EXERCISE INSTRUCTIONS :: Please state how many lines in the entries below contain the word "plus", giving only the number.

── ITEMS ──

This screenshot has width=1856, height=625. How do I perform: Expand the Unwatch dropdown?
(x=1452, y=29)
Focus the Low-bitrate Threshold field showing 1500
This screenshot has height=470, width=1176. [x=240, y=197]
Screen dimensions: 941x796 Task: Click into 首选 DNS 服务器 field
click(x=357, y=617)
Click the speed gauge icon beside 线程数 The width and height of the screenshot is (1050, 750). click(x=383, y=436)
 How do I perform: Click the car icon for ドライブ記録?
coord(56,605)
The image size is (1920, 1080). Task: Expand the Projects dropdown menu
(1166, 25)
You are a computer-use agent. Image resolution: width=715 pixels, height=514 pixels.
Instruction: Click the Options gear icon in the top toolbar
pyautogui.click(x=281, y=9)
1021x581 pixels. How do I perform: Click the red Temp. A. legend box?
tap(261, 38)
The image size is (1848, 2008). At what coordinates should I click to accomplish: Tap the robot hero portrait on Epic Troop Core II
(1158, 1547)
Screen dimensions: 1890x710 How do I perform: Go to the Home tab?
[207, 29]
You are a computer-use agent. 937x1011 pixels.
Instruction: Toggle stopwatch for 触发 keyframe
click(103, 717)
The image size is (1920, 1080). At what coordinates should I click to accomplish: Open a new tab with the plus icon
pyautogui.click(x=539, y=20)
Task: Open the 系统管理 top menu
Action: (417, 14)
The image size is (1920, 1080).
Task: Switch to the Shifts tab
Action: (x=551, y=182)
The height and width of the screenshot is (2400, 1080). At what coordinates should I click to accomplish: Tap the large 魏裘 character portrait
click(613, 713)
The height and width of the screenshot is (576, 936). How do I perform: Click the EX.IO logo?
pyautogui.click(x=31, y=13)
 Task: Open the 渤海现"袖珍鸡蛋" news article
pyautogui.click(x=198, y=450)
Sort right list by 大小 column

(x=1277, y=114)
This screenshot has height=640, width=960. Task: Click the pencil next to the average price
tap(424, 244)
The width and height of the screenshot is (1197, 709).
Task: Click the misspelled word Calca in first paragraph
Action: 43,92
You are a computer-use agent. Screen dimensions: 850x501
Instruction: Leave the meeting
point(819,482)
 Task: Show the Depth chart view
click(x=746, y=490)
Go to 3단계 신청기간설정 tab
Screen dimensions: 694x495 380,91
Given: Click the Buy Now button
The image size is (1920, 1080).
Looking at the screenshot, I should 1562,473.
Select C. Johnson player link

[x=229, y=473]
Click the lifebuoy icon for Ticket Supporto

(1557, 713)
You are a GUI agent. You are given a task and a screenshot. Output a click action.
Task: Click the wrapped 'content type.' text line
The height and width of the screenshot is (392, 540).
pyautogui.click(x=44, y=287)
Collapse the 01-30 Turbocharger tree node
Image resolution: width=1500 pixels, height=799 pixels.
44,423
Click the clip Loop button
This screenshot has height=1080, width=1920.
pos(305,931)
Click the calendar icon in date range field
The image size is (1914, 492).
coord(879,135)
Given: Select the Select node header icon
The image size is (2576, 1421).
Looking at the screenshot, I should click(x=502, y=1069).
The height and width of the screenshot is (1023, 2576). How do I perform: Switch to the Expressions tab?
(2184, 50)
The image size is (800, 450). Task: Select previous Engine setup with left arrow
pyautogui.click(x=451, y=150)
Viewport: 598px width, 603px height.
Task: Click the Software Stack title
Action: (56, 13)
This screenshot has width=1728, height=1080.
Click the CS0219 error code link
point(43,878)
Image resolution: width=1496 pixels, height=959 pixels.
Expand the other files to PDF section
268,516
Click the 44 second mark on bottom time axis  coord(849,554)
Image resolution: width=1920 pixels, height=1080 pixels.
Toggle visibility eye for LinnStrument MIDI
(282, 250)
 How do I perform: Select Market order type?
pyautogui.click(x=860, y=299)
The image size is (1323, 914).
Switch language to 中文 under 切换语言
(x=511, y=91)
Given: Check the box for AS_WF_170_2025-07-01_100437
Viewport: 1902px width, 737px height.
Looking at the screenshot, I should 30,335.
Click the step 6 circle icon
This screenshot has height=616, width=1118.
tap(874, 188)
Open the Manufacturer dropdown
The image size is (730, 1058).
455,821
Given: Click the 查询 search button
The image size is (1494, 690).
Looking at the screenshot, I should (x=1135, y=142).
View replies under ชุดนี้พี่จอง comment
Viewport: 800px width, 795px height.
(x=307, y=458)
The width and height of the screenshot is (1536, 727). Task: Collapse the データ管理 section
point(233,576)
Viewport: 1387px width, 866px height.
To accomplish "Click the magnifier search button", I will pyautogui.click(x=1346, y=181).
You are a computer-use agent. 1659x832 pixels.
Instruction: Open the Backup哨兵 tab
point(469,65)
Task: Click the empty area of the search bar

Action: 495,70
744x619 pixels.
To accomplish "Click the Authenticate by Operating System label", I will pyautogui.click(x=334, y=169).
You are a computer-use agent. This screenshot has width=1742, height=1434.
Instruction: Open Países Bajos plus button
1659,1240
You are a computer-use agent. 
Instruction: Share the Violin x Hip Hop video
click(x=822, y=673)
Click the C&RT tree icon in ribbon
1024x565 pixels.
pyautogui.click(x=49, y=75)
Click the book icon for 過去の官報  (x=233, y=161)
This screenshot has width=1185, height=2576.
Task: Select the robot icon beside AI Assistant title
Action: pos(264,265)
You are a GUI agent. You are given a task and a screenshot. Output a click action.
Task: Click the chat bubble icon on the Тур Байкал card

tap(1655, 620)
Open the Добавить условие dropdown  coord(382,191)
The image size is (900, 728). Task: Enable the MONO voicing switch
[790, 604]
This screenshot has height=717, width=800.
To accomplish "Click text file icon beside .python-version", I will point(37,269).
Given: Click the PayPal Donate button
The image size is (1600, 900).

───

IN RESPONSE :: 2